Proof: Expanding in the permutation basis, we have

\chi_\rho\chi_\sigma = \sum\limits_{\pi_1 \in \mathrm{B}(k)} \left( \sum\limits_{\pi_2 \in \mathrm{B}(k)} \chi_\rho(\pi_1\pi_2^{-1}) \chi_\sigma(\pi_2) \right) \pi_1 = \sum\limits_{\pi_1 \in \mathrm{B}(k)} \left( \sum\limits_{\pi_2 \in \mathrm{B}(k)} \chi_\rho(\pi_1) \chi_\rho(\pi_2) \chi_\sigma(\pi_2) \right) \pi_1,

where we used that \chi_\rho is a homomorphism and \pi_2^{-1}=\pi_2. The result now follows from character orthogonality, which is Theorem 2 in Lecture 7.

— Q.E.D.

An immediate consequence is that the Fourier coefficients of a product are the products of the Fourier coefficients of the factors.

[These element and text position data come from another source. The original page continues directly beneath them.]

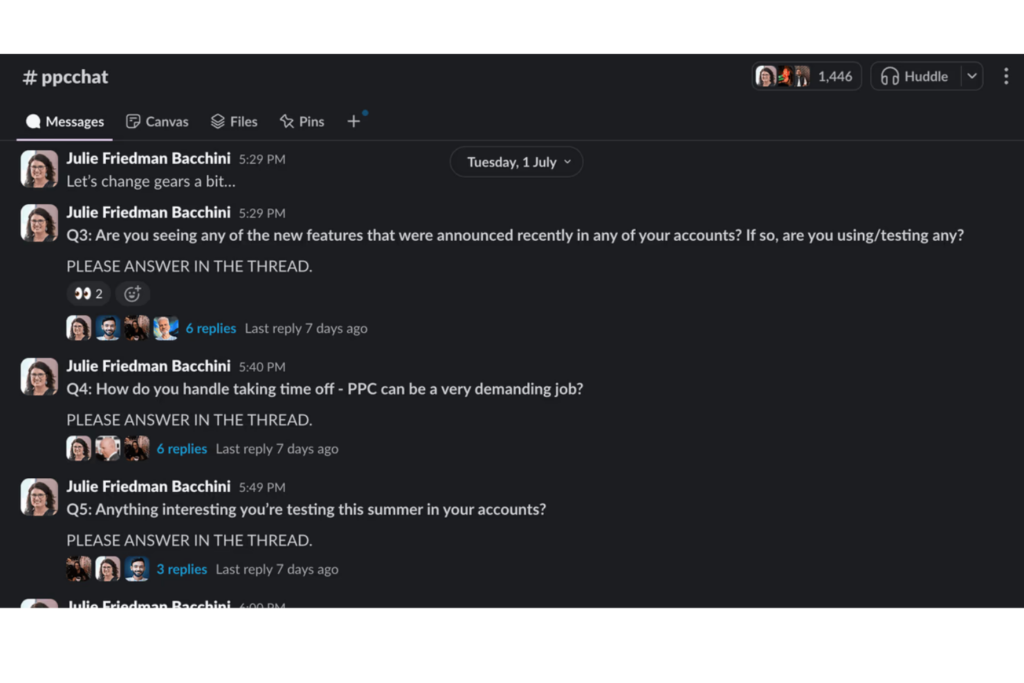Switch to the Canvas tab
Screen dimensions: 1024x683
(x=157, y=121)
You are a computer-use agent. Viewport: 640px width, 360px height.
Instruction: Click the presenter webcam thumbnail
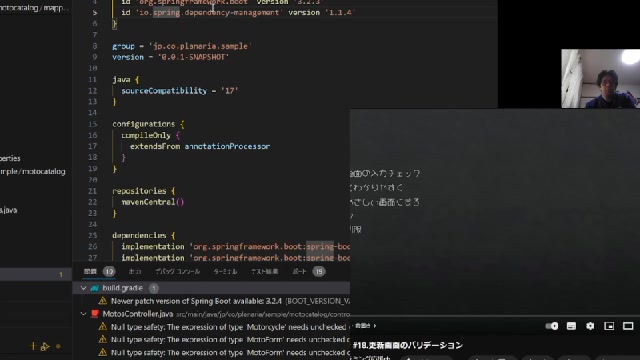[600, 79]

Corollary 1: For any a,b \in \mathbb{C}\mathrm{G}, we have

\langle \chi_\pi,ab\rangle = \langle \chi_\pi,a \rangle \langle \chi_\pi,b\rangle.

Proof: On one hand, the character expansion of the product ab is

ab = 2^{-k}\sum\limits_{\pi \in \mathrm{B}(k)} \langle \chi_\pi,ab\rangle \chi_\pi.

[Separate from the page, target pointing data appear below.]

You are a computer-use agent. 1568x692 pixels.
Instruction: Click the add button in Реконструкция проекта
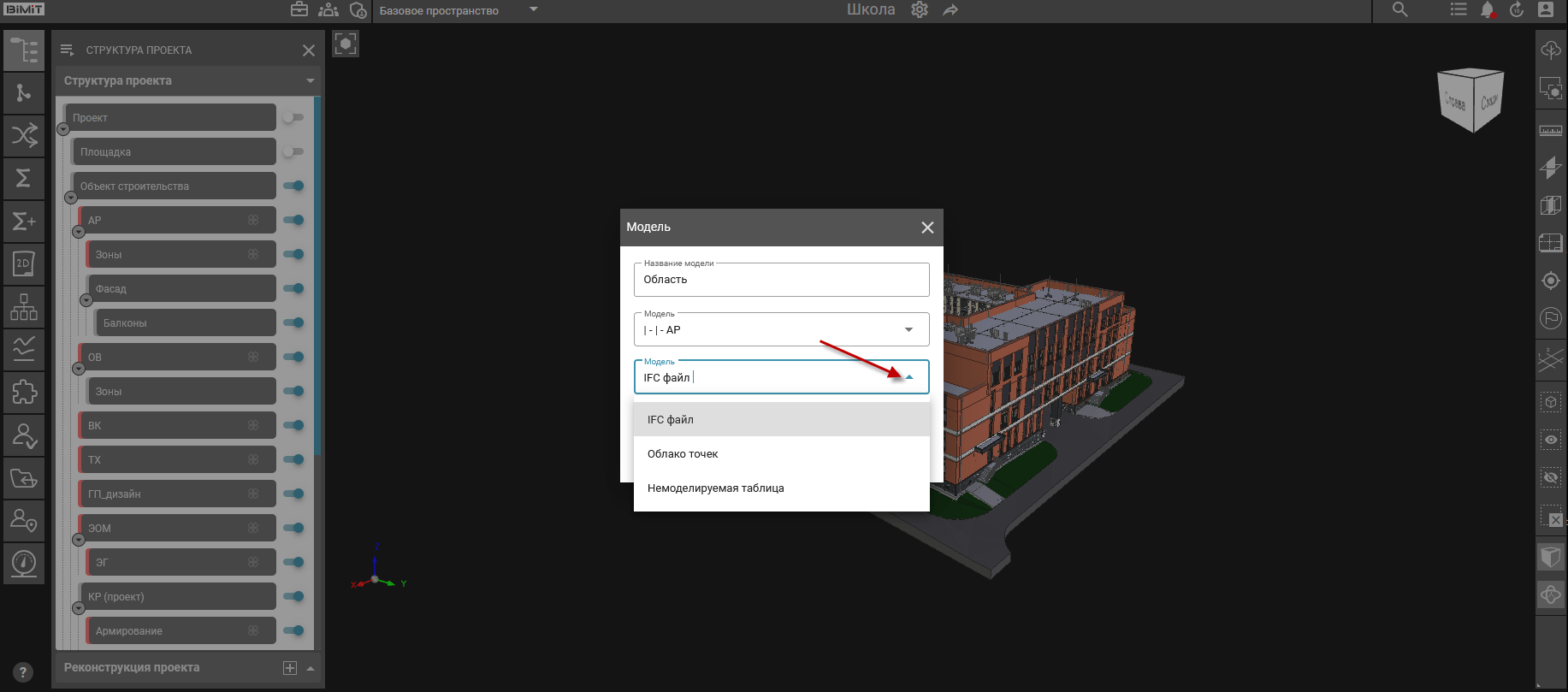point(290,668)
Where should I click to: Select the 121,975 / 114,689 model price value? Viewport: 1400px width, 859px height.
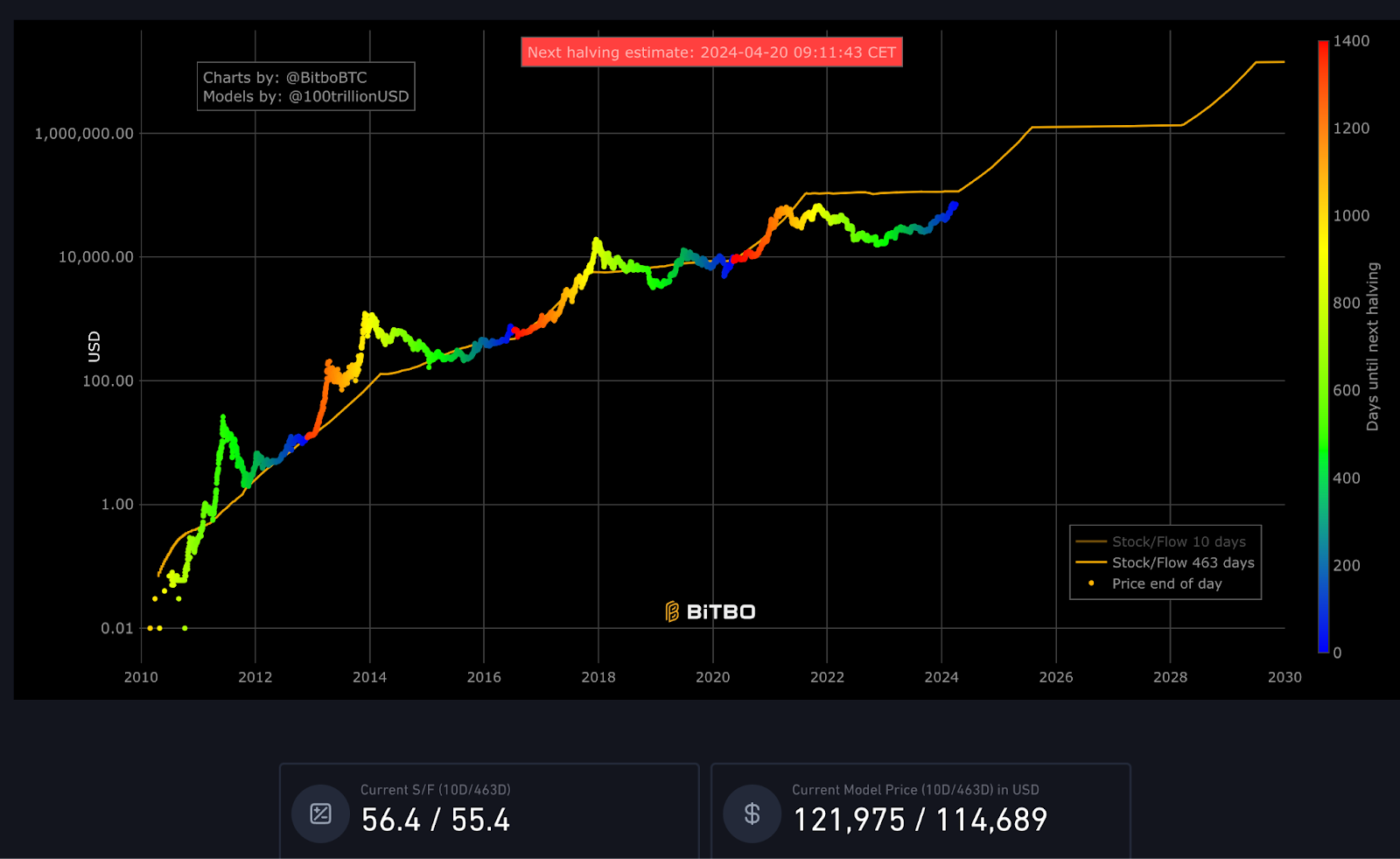click(920, 820)
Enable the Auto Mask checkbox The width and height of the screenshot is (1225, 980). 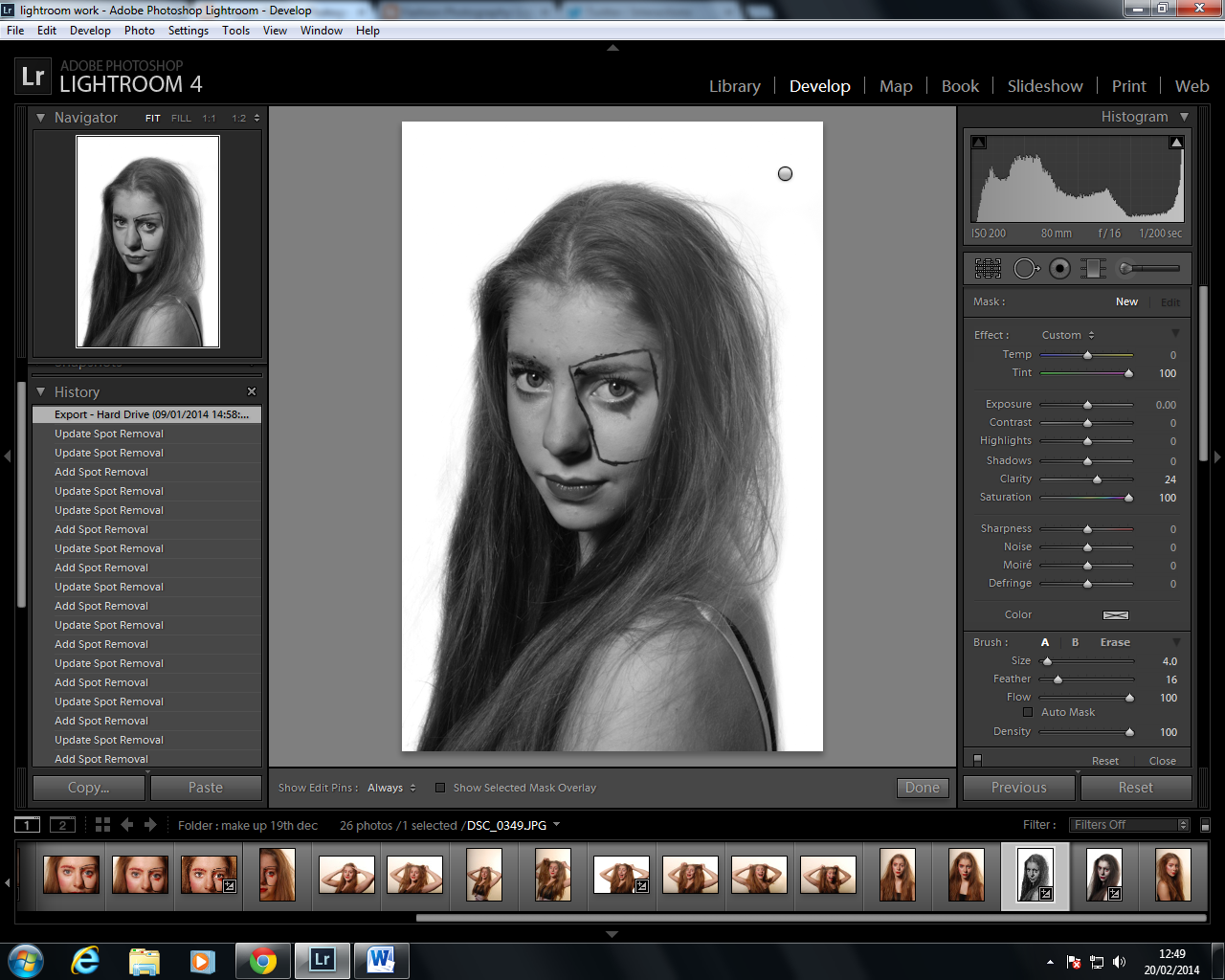(x=1028, y=712)
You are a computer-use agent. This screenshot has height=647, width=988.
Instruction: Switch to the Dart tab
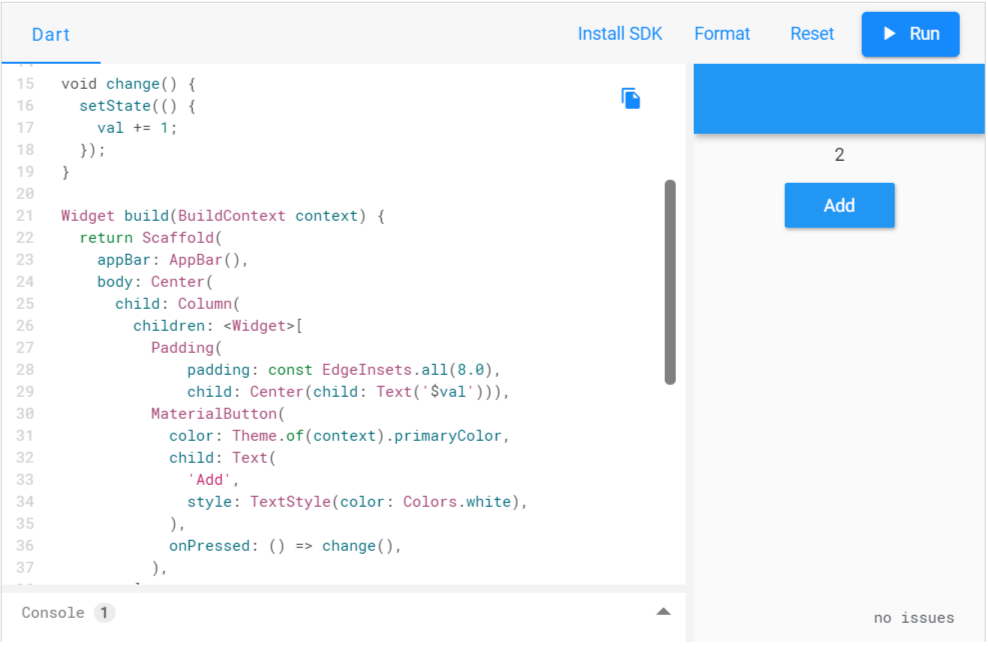(x=51, y=35)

On the other hand, we compute the product a and b via their character expansions:

ab = \left( 2^{-k}\sum\limits_{\rho \in \mathrm{B}(k)} \langle \chi_\rho,a\rangle \chi_\rho\right)\left( 2^{-k}\sum\limits_{\sigma \in \mathrm{B}(k)} \langle \chi_\sigma,b\rangle \chi_\sigma\right) \\= 4^{-k} \sum\limits_{(\rho,\sigma) \in \mathrm{B}(k)^2}\langle \chi_\rho,a\rangle\langle \chi_\sigma,b\rangle \chi_\rho\chi_\sigma \\ = 2^{-k}\sum\limits_{\pi \in \mathrm{B}(k)} \langle\chi_\pi,a\rangle \langle \chi_\pi,b\rangle \chi_\pi,

where we applied Theorem 1 to get the final equality. Since the characters are linearly independent, the result follows.

—- Q.E.D.

In Lecture 9, we will apply the above to prove that M \in \mathrm{End} \mathbb{C}\mathrm{G} is a multiplication operator if and only if it acts diagonally in the character basis. We will also find the corresponding eigenvalues, and hence count walks on \mathrm{B}(k). In Lecture 10 we will then analyze convergence of random walk on \mathrm{B}(k) to equilibrium.